The initial values of encryption key are (6.13455323257449, \(-6.76623087823196, 7.52223762673178, 6.22045403584687)\). We use each modified key to encrypt three plain-regions and calculate NPCR and UACI between the output cipher-regions and the cipher-regions ciphered by the original key. The modified key values and the corresponding test results of NPCR and UACI are reported in Table 4. From this table, we can see that the values of NPCR and UACI are very close to theoretical values, showing the strong encryption key sensitivity of our algorithm.

4.4.2 Decryption key sensitivity analysis

In decryption process, the modified keys listed in Table 4 are used to decrypt the cipher-regions encrypted by the original key. The decryption results are shown in Fig. 10, we can see that the cipher-regions cannot be decrypted correctly, showing strong decryption key sensitivity.

It should be noted that the decryption process depends on the decryption key and data hiding key. The receiver cannot decrypt the cipher-region without the correct data hiding key.

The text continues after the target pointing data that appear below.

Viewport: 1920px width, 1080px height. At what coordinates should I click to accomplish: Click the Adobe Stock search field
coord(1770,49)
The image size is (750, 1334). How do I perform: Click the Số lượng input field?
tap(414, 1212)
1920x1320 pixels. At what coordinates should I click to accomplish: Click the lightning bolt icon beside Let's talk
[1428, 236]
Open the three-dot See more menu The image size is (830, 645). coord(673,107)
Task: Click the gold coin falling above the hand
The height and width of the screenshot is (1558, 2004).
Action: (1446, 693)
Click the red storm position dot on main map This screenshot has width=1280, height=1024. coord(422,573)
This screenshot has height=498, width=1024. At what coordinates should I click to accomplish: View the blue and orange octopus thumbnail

4.5 Comparison of proposed work and state-of-the-art algorithms

Table 5 Comparison of proposed work and state-of-the-art algorithms

We compare our work with some state-of-the-art similar algorithms [18,19,20, 22, 23], which are reviewed in Sect. 2.1. The automatic detection, the protection of objects, edge area, and ROI information are the key points of comparison. Table 5 lists the comparison results. It can be seen that our algorithm outperform others in the protection of ROI coordinates information. And the object detection model is modified to protect all the areas of detected object, instead of using existing models without change.

4.6 Limitation and discussion

Although the Jia system provides a large key space, its iteration is time consuming when there are many images that need to be encrypted. Recently, some 2D discrete chaotic systems with simple structures and continuous chaotic ranges have been developed [43, 44]. For example, the authors proposed a 2D modular chaotification system in [44], and proved that it significantly improves the chaos complexity and enlarges the chaotic ranges of existing 2D chaotic maps. And it’s very convenient to use such 2D chaotic systems to encrypt a large number of images.

5 Conclusion and future work

In this paper, we protect the image ROI using chaos-based encryption and DCNN-based object detection. We first analyze the security problems in the object detection process, as the existing object detection algorithm fails to contain all parts of detected objects, we modify the detection process to make the output bounding boxes contain the whole objects. Then we propose an encryption algorithm for protecting multiple detected objects, ensuring that the encryption effect of each cipher-region can meet the security requirements. After that, we encrypt the ROI auxiliary information and embed them into the whole image using reversible data hiding. The encryption and embedding of ROI auxiliary information can be seen as a second layer of ROI protection and also save the trouble of its distribution. The experimental results and security analyses show that our proposed encryption scheme is secure and very suitable for ROI encryption.

In the future work Footnote 1, we would explore the use of access control encryption (ACE) in object detection. ACE [45, 46] decides not only what users are allowed to read but also what users are allowed to write. It can be constructed by attribute-based encryption, in a way that senders of correct knowledge (e.g., secret key) can transmit data to a restricted recipient with particular attributes. Object detection supports picking regions of interests/importance/sensitivity that should be limited in both reading and writing. Extending ACE usage to practical life would be promising in ROI scenarios.